Maud's chest hurt. He touched his chest, trying to tell the man. The man's blond eyebrows descended; he gently felt around Maud's ribs. The man looked to Maud, who shook his head. Maud knew the difference--nodding your head meant it was right, shaking it meant no.
When the man pressed under a rib, Maud jerked and gasped. He vigorously nodded his head.

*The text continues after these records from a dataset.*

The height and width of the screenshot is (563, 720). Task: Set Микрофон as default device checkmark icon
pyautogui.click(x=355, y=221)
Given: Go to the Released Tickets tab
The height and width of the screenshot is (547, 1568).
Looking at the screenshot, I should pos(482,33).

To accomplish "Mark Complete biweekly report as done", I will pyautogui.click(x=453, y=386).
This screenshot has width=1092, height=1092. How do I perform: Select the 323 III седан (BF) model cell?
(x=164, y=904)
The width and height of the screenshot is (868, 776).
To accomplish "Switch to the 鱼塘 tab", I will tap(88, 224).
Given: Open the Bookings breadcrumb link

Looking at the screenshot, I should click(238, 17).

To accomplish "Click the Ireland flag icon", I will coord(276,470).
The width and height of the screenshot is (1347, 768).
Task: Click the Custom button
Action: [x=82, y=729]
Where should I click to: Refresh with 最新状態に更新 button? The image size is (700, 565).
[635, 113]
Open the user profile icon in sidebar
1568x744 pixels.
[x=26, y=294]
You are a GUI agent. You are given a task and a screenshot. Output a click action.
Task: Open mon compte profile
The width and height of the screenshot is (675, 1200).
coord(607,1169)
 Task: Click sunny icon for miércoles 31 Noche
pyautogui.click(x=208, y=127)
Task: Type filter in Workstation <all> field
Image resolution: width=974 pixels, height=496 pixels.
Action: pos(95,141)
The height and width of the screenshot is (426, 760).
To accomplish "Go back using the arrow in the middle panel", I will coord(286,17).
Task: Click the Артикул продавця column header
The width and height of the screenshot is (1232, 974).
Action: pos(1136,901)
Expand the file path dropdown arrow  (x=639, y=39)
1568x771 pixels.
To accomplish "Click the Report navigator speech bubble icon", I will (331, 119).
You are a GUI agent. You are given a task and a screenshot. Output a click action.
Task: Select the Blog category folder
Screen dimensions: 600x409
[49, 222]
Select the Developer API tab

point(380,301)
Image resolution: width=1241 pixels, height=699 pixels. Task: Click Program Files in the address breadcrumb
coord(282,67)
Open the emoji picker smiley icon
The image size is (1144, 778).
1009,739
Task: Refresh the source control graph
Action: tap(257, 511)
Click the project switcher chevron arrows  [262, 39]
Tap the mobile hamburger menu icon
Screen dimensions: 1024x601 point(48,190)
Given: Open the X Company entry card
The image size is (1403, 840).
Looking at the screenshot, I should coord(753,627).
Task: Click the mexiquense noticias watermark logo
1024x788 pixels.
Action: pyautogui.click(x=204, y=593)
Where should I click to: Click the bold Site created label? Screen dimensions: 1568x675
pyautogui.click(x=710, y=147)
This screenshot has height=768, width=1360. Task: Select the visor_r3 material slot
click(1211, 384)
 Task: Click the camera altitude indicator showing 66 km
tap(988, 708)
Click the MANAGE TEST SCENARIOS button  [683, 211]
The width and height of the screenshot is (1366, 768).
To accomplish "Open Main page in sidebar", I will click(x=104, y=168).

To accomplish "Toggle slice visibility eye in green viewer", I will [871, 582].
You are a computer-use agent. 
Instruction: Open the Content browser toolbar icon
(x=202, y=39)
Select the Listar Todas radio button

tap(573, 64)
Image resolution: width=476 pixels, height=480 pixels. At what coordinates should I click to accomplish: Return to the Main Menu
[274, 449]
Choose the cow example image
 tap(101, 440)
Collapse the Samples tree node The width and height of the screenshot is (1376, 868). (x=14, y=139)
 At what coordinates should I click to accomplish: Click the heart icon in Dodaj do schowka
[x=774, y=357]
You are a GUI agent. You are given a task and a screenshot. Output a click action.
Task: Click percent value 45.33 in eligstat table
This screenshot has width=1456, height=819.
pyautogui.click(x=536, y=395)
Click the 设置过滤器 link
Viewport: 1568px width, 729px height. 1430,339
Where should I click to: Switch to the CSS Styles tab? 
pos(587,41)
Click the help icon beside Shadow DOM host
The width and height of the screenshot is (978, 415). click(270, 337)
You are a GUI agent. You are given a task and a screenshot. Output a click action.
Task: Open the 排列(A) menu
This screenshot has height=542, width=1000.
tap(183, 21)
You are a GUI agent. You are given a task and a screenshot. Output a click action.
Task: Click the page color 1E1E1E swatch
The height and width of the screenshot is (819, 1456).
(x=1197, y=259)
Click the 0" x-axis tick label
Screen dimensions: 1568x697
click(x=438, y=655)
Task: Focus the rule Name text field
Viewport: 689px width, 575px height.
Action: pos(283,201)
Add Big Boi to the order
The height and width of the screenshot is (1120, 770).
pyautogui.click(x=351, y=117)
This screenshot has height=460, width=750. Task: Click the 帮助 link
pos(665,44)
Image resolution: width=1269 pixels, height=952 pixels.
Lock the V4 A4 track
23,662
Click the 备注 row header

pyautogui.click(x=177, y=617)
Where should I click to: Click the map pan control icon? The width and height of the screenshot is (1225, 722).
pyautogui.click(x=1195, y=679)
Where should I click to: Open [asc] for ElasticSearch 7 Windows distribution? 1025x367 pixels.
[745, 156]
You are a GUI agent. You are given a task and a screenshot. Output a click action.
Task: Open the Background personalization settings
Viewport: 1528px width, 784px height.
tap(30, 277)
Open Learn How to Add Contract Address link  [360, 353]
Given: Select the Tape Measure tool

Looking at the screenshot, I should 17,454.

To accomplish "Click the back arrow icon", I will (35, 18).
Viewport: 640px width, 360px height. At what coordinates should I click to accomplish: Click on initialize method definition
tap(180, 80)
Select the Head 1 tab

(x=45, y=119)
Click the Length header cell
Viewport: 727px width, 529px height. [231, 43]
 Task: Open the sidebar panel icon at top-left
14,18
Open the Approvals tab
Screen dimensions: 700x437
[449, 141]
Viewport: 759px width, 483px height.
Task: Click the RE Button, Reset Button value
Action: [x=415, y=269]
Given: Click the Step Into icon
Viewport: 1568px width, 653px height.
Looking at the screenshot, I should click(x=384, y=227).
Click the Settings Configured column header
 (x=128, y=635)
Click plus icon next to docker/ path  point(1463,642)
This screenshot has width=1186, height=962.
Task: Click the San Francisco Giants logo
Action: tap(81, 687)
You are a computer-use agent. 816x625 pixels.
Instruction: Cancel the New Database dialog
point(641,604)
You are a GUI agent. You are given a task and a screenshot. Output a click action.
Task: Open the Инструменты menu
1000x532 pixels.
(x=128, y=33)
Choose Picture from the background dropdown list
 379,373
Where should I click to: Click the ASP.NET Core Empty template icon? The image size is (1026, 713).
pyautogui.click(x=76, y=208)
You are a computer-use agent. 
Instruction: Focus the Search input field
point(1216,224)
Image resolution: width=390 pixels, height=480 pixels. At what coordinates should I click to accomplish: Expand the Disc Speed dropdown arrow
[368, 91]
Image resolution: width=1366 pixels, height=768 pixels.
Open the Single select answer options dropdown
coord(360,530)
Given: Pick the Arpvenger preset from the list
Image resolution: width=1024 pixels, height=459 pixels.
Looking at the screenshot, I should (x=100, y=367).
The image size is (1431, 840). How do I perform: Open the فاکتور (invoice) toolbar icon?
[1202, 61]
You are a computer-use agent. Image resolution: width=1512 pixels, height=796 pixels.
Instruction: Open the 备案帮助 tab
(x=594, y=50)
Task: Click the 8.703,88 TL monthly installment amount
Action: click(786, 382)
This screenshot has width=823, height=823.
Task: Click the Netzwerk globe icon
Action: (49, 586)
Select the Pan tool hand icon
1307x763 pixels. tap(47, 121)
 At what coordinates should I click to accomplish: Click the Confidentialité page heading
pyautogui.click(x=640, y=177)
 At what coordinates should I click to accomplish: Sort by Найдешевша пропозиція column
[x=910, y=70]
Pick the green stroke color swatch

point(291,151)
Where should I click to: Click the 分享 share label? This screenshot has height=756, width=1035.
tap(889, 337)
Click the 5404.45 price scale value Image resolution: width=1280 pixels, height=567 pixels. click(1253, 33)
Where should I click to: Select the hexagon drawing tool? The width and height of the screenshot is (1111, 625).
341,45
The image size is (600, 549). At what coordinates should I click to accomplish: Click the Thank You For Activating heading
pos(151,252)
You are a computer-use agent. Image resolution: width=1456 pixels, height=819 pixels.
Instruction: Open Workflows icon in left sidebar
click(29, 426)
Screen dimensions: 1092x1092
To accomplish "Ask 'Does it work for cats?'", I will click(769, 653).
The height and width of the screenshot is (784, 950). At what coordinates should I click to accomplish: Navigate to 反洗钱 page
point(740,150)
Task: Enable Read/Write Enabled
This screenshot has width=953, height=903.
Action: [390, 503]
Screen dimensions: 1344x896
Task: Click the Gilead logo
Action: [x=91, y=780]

Solemnly, the man withdrew and wrote something on a clipboard. He did that occasionally. Maud couldn't make sense of the scribbles the pen made. They crawled across the page and stayed still all at once. How was that possible?
Then the man smiled and, after patting him on the head, left by his metal box.
Michel Lafayette's red hair distracted me. The color was so vivid it seemed fake, and I was unpleasantly reminded of Elodie. Michel spoke in halting French. I supposed he was Irish because of his red hair, but his accent sounded more central to eastern European.
"Your name's Lafayette?" I asked interestedly. "Did you know he's one of the Frenchmen who helped America win the Revolutionary War?"
Michel gestured helplessly.
"Surely you must know? Perhaps you are related to him," I suggested.
"Ah, then, yes?" It came out more like a question.
I suppressed a sigh. "You tell me you have information on this boy? What?"
"He is ill, monsieur, and needs hospital, and can speak no human language."
I flicked some ash off the end of my cigar. "He's ill?" That caught my interest. Now, not only did I have to take in a strange kid, but a strange sick kid. I mentally calculated the cost of a medical bill.
"Monsieur, are you coming? On the expedition, I mean. Are you coming with us to get Maud?"
Michel hesitated. Then he finally said, slowly, "Non. I don't think so." Suddenly he seemed uncomfortable. "You must promise to go easy on him. Maud cannot speak. I am told he mimes to get the point across, but you see--"
"I do," I interrupted. "Now," I added, "you may be excused."
After the young man had left, I reclined in the chair. Brooding, I chewed on my cigar.
Armelle sauntered in soon afterwards, her red hair ablaze. "Igon."
"Oui? Mademoiselle." I silently cursed her.
When Armelle spoke, she sounded cross. "You and your team are to arrive in the Queen Maud territory, scheduled the first of November." Wearily, she examined me. "And you'd better clean up. The kid doesn't want to see a beggar as his first glimpse at the outside world."
The last thing I heard before Antarctica.
"You sure you can fly this thing?" I called over the plane's engine.
"Sure I can, bete. I don't suppose you could take over?" Benoit glanced over his shoulder, away from the snowy-white terrain. "Non? Then I'll just keep doing my job, and you take care of yours."
I scowled. The best help I'd been in the last few hours was sitting, huddled, beneath a blanket. Some help.
Elodie rolled her eyes.
To avoid looking at her, I glanced down at the clipboard in my lap. Some trip this was turning out to be. Flying over the continent of Africa and the Atlantic had been stressful enough, what with Benoit's flying skills. He especially enjoyed turning the plane, making loops in the sky and vomit in my stomach.
Several sheets were clipped to the clipboard, and I scanned through the scrawled writing.
.Name of 'Maud' Amundsen
.Speaks no French, no English, German, Japanese or any other language known to man
.Communicates by miming; knows that shaking of head means 'no' and nodding of head means 'yes,' thus perhaps he has been exposed to western language and custom
.Has a chronic cough and supposed chest pain, maybe pneumonia
.Needs hospital straightaway
As I read Michel's notes, I was strangely reminded of his red hair. I wondered how the shy, young man had gathered these observations, since he hadn't indicated that he, personally, had visited Maud.